The gloom and doom predictions concerning the retail computer products were belayed to some extent with data released from NPDTechworld that showed sales rallied during the fourth quarter and performed well when PCs sales were excluded.

NPDTechworld research shows that retail computer product sales in the United States were essentially flat in 2001, dipping 0.7 percent, on sales of $25.7 billion. The holiday selling season buoyed this figure with sales inching up 2.2 percent for the last quarter. However, Steve Baker, NPDTechworld’s director of IT research, said the revenue numbers jump to a healthy 9.5 percent when the PC sales numbers are pulled from the mix.

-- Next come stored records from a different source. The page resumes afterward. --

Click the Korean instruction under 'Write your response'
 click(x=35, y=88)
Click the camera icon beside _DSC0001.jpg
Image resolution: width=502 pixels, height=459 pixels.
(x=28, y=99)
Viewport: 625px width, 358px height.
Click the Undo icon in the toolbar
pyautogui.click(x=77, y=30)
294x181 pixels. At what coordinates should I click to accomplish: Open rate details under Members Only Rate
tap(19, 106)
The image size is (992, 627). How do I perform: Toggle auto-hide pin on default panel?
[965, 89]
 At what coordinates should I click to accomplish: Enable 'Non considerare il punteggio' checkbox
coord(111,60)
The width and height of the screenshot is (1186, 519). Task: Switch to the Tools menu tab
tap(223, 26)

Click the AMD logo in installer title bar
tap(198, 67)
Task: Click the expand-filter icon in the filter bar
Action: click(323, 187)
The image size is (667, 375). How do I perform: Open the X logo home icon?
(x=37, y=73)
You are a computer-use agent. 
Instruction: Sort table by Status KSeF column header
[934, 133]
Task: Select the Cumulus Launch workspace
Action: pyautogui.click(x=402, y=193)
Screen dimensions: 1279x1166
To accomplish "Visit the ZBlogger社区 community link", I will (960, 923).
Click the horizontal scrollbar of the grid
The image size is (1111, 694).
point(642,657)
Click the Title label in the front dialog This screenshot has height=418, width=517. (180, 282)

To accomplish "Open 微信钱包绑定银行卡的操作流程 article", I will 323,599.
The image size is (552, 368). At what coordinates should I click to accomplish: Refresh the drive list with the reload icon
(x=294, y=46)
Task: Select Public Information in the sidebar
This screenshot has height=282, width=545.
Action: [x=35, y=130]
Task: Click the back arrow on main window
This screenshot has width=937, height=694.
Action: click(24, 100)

“The decline of the PC market in 2001 had an outsize effect on sales growth,” he said.

PC revenue fell 20 percent last year with unit sales tumbling 18 percent, and this led to a marked decline in PC add-on peripherals such as monitors and inkjet printers. Peripheral sales dropped 7.1 percent last year, although sales recovered a small amount during the fourth quarter, creeping up 1 percent.

Baker said many of the dollars normally spent on this category migrated to accessories, such as consumables like CD-R media, memory cards and inkjet printer cartridges. At the same time products such as mice, PC cameras, hard drives and networking equipment were up 12.7 percent.

“In 2001 the products that sold best were the ones that enabled the use of all the new technology purchased in the last few years or products that demonstrable upgrade over what had been available,” Baker said. The previous purchases driving sales were digital cameras, which pushed inkjet cartridge sales up 36 percent, and CD burners, which boosted media sales by almost 38 percent.

If the once-hot PC/printer/CRT monitor lines were cold last year, several products that had been just average sales performers took off in 2001. Leading the pack were LCD monitors. Huge price drops that brought the cost for a 15-inch flat panel down to the $300-$400 range drove sales up 261 percent last year with sales up almost 400 percent in December 2001 versus the previous December.

The rising availability of 1394 FireWire ports on PCs and the inclusion of dramatically faster USB 2.0 ports on PCs starting late last year enabled external hard drive sales to post a 182 percent gain in sales in 2001.

Home networking, particularly the wireless type, experienced a wildly successful year with sales of network access points climbing 128 percent. NPD expects this trend to continue this year with the adoption of the WiFi standard.